Friedrich: In der Tat. Wir haben basierend auf dem Praxisbuch „Unterrichtsstörungen souverän meistern“ und den Erfahrungen unseres Beraterteams eine Checkliste zur Selbstreflexion entwickelt. Darin geht es dann um den erwähnten Umgang mit Störungen beim Essen, im Stuhlkreis und bei den Hausaufgaben, wozu Sitzordnung, Blickkontakt, eigene Präsenz, die Gesamtgruppe im Blick haben gehören, aber auch konkrete andere Überlegungen. Beispielsweise, ob es gelingt, häufig genug zu loben und die Kinder zu aktivieren, sich selbst an die aufgestellten Regeln zu halten oder die eigene Verlässlichkeit zu hinterfragen. Wir wissen, dass solche Checklisten sehr hilfreich sind und von den im Ganztag Tätigkeiten schnell verinnerlicht und genutzt werden.
Online-Redaktion: Was darf ich ansonsten von Ihrem Werkzeugkoffer erwarten?
Friedrich: Meine Kolleginnen Elena Zimmerer und Theresa Fritsch haben einen umfangreichen Katalog zu organisatorischen und rechtlichen Fragen zusammengestellt. Er beantwortet Fragen zur Dokumentation, zu den unterschiedlichsten Anträgen und den entsprechenden Formularen für die Einrichtung von Ganztagsangeboten und enthält gebündelte Informationen zum Bildungs- und Teilhabepaket, zu Datenschutz, Unfallverhütung und Hygiene bis hin zur Aufsichtspflicht und Auszügen aus den Schulgesetzen. Und schließlich bündeln wir Tipps zum „Lernen lernen“.
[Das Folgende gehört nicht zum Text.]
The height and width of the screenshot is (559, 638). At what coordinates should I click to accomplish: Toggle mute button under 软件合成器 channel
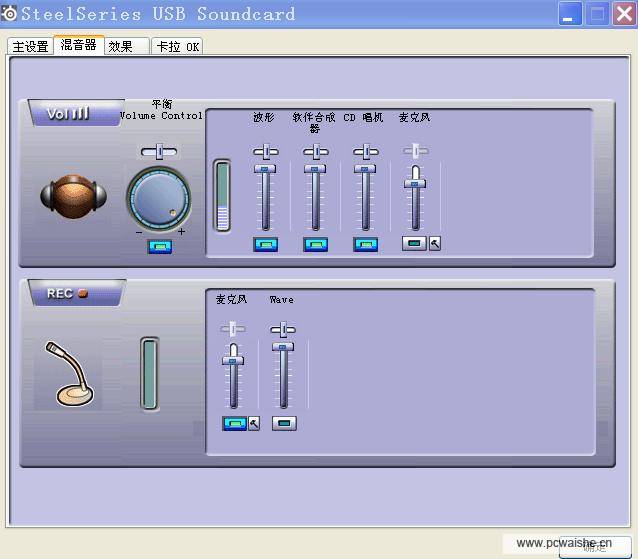click(315, 244)
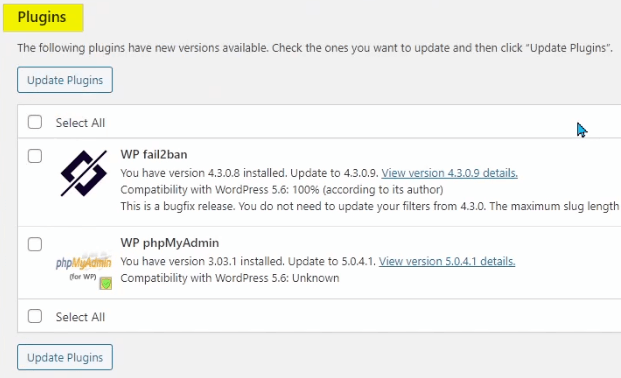
Task: Click the WP fail2ban plugin icon
Action: tap(84, 173)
Unsere Teilnehmerinnen und Teilnehmer werden dafür sensibilisiert, wie Lernerfolg positiv beeinflusst werden kann. Dazu liefern wir einige ganz konkrete Ideen wie zum Beispiel Spiele. Und wir erinnern daran, dass die Betreuungspersonen in allen Bereichen eine Vorbildfunktion haben. Schließlich vermitteln wir, dass eine Betreuungsperson im Ganztag auch Erfolg haben wird, wenn sie mit einer guten Portion Humor bei der Sache ist.
Online-Redaktion: Vielen Dank für das Interview.